1834.  2013 Sea Star Siegerrebe (Gulf Islands - BC)

When picking the turkey wine, I thought I'd forego the classic Gewürztraminer and take one of the wines I was lucky enough to pick up during our Thanksgiving visit to Axel and English Doc on Pender Island. I say, "lucky" because all of Sea Star's wine have been totally sold out for some time now. Quite the feat for a first vintage release, especially when you produce varietal wines like Siegerrebe and Ortega - grapes that most folks have never heard of before.

As it was, I didn't stray too far from the "tried and true" since Siegerrebe is a cross of the Madeleine Angevine and Gewürztraminer grapes. I also knew there's wasn't much risk - even for the family Christmas dinner - since the wine was awarded a Gold Medal at the 2014 Northwest Wine Summit - one of the wine competitions I actually pay some attention to. Plenty of aromatics, with great acidity and some nice soft fruit, along with that bit of Gew spice, coming through on the palate.

I'll definitely be on the lookout for some more of this in vintages down the road.



1835.  2012 Red Rooster Riesling Icewine (VQA Okanagan Valley)

To close out the dinner, I grabbed a bit of a treat - for both those gathered and for me. Admittedly, it might have been a tad selfish, but knowing my family's inclinations for various wines, I was pretty sure that only Vixen and I would think about seconds. Choosing an icewine was also a conscious choice though to try and build on the nieces' introduction to wine. As newbies to the wine scene, a little - or in this case a lot of - sweet never hurts.

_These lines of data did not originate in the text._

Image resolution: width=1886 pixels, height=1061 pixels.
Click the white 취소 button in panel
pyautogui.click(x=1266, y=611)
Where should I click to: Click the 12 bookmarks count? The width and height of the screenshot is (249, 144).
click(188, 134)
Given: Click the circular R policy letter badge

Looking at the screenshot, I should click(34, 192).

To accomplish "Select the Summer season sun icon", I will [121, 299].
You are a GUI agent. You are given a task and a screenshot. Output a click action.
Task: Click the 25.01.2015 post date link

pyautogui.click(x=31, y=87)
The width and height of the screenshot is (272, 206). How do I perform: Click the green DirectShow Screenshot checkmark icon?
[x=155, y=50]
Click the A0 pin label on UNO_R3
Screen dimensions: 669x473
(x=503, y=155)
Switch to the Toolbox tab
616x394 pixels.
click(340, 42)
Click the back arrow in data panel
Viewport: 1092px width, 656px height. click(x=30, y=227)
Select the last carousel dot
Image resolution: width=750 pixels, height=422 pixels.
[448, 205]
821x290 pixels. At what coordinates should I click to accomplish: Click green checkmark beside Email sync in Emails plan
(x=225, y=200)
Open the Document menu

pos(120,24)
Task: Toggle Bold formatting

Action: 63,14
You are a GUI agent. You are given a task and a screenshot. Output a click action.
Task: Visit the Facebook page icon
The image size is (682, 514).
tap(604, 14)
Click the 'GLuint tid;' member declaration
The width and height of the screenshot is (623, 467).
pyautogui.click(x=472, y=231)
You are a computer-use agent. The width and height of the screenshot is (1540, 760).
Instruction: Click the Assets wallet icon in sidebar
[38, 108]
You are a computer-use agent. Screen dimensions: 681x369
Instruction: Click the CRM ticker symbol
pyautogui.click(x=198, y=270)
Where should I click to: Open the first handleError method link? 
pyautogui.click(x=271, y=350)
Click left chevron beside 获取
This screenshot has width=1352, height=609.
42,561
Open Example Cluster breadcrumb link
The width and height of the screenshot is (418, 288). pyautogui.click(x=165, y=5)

I think this is the first icewine that Red Rooster has released and, even then, this was a limited production of 547 half bottle cases. Boo and I grabbed some bottles during our last visit to the winery for an Adopt-A-Row event. As one of the treats the winery pulled out for the adoptive parents, we tried a barrel sample of the Riesling Icewine. Nabbing a couple of bottles was a no brainer.

I also figured that, since it was once again my responsible to bring bread pudding, the Icewine would be a grand match to the dessert - especially since I remembered to add the sugar to the pudding this year. The Icewine likely would have still paired nicely with last year's more savoury bread pudding but I think the match was a little more traditional this year.

An interesting note on the wine was that the folks at Red Rooster started picking the grapes around 2 a.m. on January 1, 2013. You've got to wonder about being out in the vineyard in -8 to -14°C weather to pick frozen grapes on the first day of the year. That's either one helluva way to finish your New Year's Eve celebration or quite the start to the year to come - a 2 a.m. wake-up call.

I'm glad they bit the bullet for us though - because that Icewine was a far nicer "end" to the dinner than the end the girls were subjected to once the table was cleared. I'm not entirely sure what prompted this display but it was hardly in tune with the joy of Christmas and suiting up in your onesie to watch Mama Mia.

Except to say that it was one "mother" of a way to end the dinner.